** Opening MATERIAL SUPPLIED block **

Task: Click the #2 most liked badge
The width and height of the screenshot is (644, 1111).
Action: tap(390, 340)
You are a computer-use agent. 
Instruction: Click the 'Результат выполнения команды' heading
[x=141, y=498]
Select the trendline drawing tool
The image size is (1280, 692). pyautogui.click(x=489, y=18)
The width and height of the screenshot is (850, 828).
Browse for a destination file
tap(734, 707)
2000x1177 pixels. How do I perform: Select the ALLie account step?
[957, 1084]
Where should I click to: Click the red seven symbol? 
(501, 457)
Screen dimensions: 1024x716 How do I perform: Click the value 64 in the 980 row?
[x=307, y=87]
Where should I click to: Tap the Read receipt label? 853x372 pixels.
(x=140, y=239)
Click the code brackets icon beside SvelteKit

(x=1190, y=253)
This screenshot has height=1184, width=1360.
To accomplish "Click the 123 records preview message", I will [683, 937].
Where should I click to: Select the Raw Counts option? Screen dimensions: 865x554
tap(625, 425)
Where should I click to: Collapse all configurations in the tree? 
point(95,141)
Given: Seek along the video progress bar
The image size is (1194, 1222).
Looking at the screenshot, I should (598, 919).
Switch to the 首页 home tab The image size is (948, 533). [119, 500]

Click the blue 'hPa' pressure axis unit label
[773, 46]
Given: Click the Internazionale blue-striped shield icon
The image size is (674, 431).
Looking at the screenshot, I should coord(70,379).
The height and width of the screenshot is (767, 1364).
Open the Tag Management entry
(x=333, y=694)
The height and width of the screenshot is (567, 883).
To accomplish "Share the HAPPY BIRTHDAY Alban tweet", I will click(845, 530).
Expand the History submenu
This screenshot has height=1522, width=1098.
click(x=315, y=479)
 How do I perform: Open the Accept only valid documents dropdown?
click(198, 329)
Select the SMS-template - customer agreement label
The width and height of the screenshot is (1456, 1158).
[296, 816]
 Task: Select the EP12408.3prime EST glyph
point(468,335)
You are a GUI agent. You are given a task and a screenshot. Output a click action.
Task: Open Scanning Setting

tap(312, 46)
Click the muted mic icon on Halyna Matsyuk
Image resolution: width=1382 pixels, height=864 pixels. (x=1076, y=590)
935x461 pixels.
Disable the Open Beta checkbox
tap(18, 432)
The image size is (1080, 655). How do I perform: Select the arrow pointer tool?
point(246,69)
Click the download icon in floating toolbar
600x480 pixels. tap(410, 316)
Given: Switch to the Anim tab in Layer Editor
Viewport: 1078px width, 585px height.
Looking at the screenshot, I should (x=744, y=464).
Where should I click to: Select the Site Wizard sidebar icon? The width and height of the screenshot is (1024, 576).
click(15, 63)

** Closing MATERIAL SUPPLIED block **

WORK ITEM: Each line of the data above containing the string "agent" is to be copied.

RESULT OF THIS TASK:
You are a computer-use agent. 
You are a GUI agent. You are given a task and a screenshot. Output a click action.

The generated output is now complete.